Class Zdict

java.lang.Object
org.lwjgl.util.zstd.Zdict

public class Zdict extends Object
Native bindings to the dictionary builder API of Zstandard (zstd).

Why should I use a dictionary?

Zstd can use dictionaries to improve compression ratio of small data. Traditionally small files don't compress well because there is very little repetition in a single sample, since it is small. But, if you are compressing many similar files, like a bunch of JSON records that share the same structure, you can train a dictionary on ahead of time on some samples of these files. Then, zstd can use the dictionary to find repetitions that are present across samples. This can vastly improve compression ratio.

When is a dictionary useful?

Dictionaries are useful when compressing many small files that are similar. The larger a file is, the less benefit a dictionary will have. Generally, we don't expect dictionary compression to be effective past 100KB. And the smaller a file is, the more we would expect the dictionary to help.

How do I use a dictionary?

Simply pass the dictionary to the zstd compressor with CCtx_loadDictionary. The same dictionary must then be passed to the decompressor, using DCtx_loadDictionary. There are other more advanced functions that allow selecting some options, see zstd.h for complete documentation.

What is a zstd dictionary?

A zstd dictionary has two pieces: Its header, and its content.

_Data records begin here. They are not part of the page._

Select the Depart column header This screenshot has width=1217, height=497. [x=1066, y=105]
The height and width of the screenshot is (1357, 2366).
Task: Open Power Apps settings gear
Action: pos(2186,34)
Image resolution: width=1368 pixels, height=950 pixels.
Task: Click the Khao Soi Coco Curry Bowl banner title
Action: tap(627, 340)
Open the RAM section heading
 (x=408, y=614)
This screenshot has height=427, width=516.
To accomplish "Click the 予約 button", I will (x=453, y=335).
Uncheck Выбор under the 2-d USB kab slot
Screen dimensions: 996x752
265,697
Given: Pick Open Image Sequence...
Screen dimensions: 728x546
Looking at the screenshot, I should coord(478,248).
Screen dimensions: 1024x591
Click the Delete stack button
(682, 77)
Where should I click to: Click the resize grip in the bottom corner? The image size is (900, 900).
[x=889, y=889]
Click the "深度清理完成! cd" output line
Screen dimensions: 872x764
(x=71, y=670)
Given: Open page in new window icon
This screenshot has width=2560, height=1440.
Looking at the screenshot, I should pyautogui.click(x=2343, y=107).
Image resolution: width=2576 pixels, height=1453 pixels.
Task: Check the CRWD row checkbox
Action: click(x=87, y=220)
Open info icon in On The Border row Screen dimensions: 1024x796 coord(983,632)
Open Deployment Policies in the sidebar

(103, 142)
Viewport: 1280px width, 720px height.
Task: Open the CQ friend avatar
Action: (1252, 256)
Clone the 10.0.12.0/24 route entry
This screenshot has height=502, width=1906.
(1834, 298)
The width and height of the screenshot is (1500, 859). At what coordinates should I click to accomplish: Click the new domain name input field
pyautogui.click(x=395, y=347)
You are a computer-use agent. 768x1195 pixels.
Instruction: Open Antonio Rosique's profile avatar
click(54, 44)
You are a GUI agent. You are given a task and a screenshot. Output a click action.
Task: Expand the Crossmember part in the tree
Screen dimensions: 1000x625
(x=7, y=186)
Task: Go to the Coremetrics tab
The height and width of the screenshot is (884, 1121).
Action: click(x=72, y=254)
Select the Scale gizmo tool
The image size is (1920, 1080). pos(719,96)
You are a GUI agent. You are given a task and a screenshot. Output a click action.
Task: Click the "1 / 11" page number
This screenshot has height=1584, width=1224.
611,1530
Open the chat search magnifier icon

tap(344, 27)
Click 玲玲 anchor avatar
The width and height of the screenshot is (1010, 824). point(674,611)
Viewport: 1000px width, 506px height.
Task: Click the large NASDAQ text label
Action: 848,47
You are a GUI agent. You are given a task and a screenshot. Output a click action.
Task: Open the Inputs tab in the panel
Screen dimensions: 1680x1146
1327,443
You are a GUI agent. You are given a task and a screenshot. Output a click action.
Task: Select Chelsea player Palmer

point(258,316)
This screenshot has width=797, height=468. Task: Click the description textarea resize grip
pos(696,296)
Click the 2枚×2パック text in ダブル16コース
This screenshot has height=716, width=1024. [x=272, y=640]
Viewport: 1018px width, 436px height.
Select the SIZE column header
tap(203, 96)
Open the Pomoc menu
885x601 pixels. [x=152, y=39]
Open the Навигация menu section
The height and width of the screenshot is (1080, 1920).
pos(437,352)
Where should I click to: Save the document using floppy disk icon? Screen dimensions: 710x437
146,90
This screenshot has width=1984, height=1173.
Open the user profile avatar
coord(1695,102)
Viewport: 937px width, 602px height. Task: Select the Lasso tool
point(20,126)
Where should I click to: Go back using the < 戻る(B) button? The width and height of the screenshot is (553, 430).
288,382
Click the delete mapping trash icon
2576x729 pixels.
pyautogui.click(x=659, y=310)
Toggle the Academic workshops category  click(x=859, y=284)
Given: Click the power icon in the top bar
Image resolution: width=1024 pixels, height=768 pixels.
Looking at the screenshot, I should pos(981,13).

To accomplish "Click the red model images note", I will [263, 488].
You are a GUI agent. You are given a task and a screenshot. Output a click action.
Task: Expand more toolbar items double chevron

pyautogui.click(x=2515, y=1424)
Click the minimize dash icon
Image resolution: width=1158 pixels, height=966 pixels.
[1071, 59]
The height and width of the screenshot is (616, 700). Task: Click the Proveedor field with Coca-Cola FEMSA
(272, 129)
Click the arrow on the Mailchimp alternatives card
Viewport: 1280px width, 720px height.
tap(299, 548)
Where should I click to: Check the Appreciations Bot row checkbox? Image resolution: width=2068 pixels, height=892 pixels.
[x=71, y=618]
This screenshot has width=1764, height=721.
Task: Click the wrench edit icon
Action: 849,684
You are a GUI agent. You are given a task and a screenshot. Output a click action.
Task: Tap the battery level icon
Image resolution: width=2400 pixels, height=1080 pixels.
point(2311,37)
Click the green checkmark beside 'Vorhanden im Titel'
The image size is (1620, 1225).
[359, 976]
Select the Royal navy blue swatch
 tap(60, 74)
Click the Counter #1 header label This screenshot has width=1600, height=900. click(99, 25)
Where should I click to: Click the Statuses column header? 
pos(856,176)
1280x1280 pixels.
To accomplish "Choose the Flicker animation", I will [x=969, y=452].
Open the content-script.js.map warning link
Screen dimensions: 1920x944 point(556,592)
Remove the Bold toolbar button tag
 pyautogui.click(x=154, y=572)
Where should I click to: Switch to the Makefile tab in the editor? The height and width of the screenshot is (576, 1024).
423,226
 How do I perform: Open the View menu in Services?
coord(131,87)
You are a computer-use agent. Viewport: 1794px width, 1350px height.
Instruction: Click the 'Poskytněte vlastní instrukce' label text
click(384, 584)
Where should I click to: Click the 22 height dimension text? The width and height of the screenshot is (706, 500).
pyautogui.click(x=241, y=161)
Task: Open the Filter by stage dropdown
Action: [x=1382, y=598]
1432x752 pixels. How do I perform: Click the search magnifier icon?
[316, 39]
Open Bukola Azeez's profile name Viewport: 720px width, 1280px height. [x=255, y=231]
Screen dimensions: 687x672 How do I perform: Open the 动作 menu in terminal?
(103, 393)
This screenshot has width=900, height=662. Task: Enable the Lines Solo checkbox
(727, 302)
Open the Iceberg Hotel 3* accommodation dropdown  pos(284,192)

The header contains a magic number, the dictionary ID, and entropy tables. These entropy tables allow zstd to save on header costs in the compressed file, which really matters for small data. The content is just bytes, which are repeated content that is common across many samples.

What is a raw content dictionary?

A raw content dictionary is just bytes. It doesn't have a zstd dictionary header, a dictionary ID, or entropy tables. Any buffer is a valid raw content dictionary.

How do I train a dictionary?

Gather samples from your use case. These samples should be similar to each other. If you have several use cases, you could try to train one dictionary per use case.

Pass those samples to trainFromBuffer and that will train your dictionary. There are a few advanced versions of this function, but this is a great starting point. If you want to further tune your dictionary you could try optimizeTrainFromBuffer_cover. If that is too slow you can try optimizeTrainFromBuffer_fastCover.

If the dictionary training function fails, that is likely because you either passed too few samples, or a dictionary would not be effective for your data. Look at the messages that the dictionary trainer printed, if it doesn't say too few samples, then a dictionary would not be effective.

How large should my dictionary be?

A reasonable dictionary size, the dictBufferCapacity, is about 100KB. The zstd CLI defaults to a 110KB dictionary. You likely don't need a dictionary larger than that. But, most use cases can get away with a smaller dictionary. The advanced dictionary builders can automatically shrink the dictionary for you, and select a the smallest size that doesn't hurt compression ratio too much. See the shrinkDict parameter. A smaller dictionary can save memory, and potentially speed up compression.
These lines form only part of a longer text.